▸ **EXERCISE MATERIAL**:
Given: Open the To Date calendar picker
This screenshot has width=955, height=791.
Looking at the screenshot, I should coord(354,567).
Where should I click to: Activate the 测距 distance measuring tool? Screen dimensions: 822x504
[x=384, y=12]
--
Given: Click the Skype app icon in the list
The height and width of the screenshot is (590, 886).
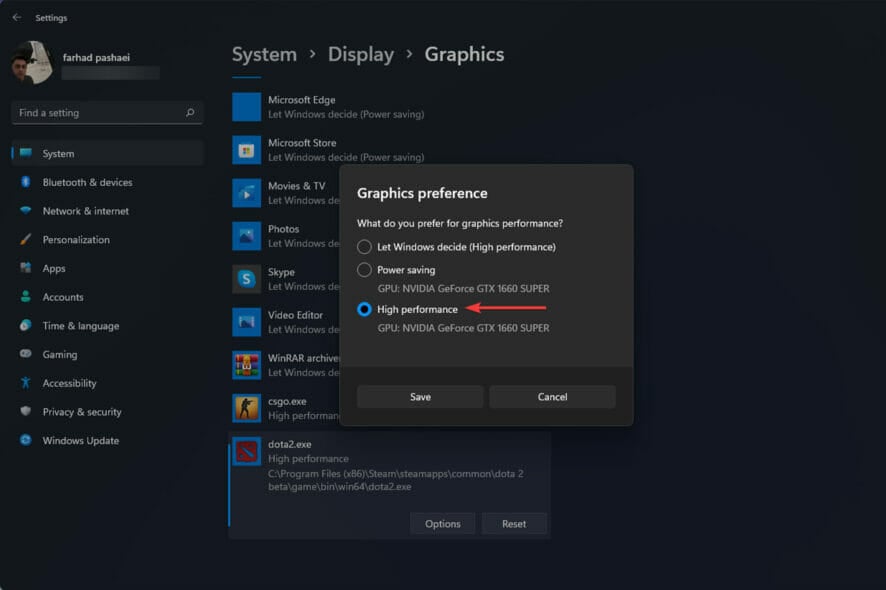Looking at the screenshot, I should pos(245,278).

▸ **SET PROBLEM**: Count the lines in the items above that contain the string "height", with case counting. Give only the number.

▸ **SOLUTION**: 2